▶ DIRECTIONS FOR THIS TASK:
Although the data holds pictures, return only the lines from the one containing "ecological (145, 224)" to the end, exactly, and without them.

--- THE RECORDS ---

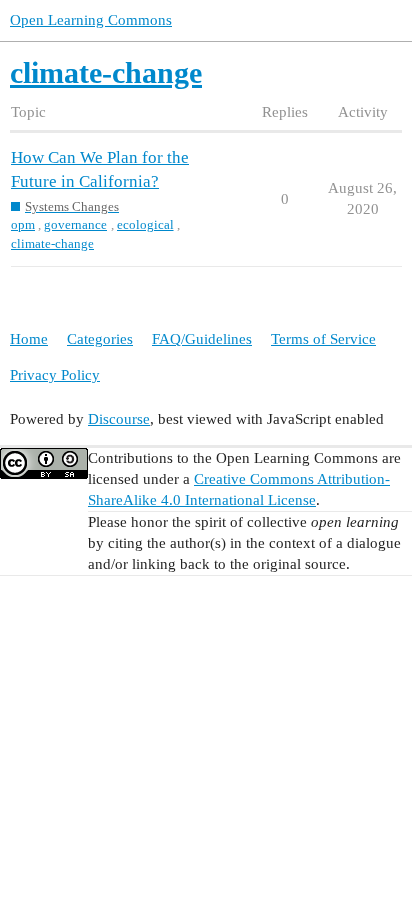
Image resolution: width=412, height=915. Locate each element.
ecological (145, 224)
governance (75, 224)
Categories (100, 339)
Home (29, 339)
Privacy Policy (55, 375)
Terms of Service (323, 339)
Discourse (119, 419)
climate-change (52, 243)
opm (23, 224)
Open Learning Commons (91, 20)
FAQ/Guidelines (202, 339)
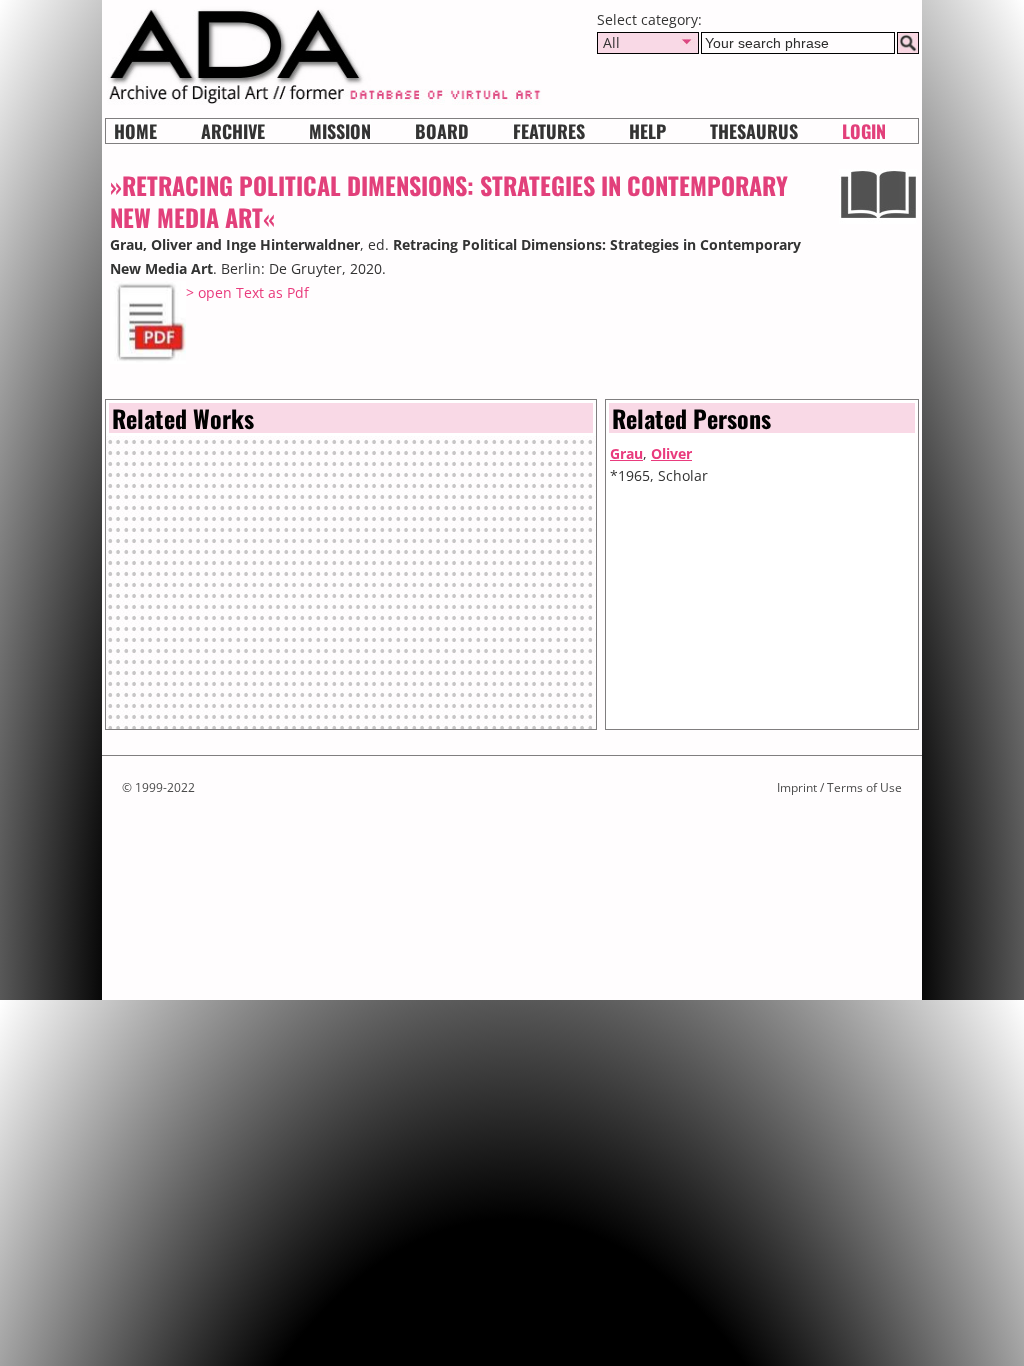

---

▶ ANSWER BOX:
ecological (145, 224)
governance (75, 224)
Categories (100, 339)
Home (29, 339)
Privacy Policy (55, 375)
Terms of Service (323, 339)
Discourse (119, 419)
climate-change (52, 243)
opm (23, 224)
Open Learning Commons (91, 20)
FAQ/Guidelines (202, 339)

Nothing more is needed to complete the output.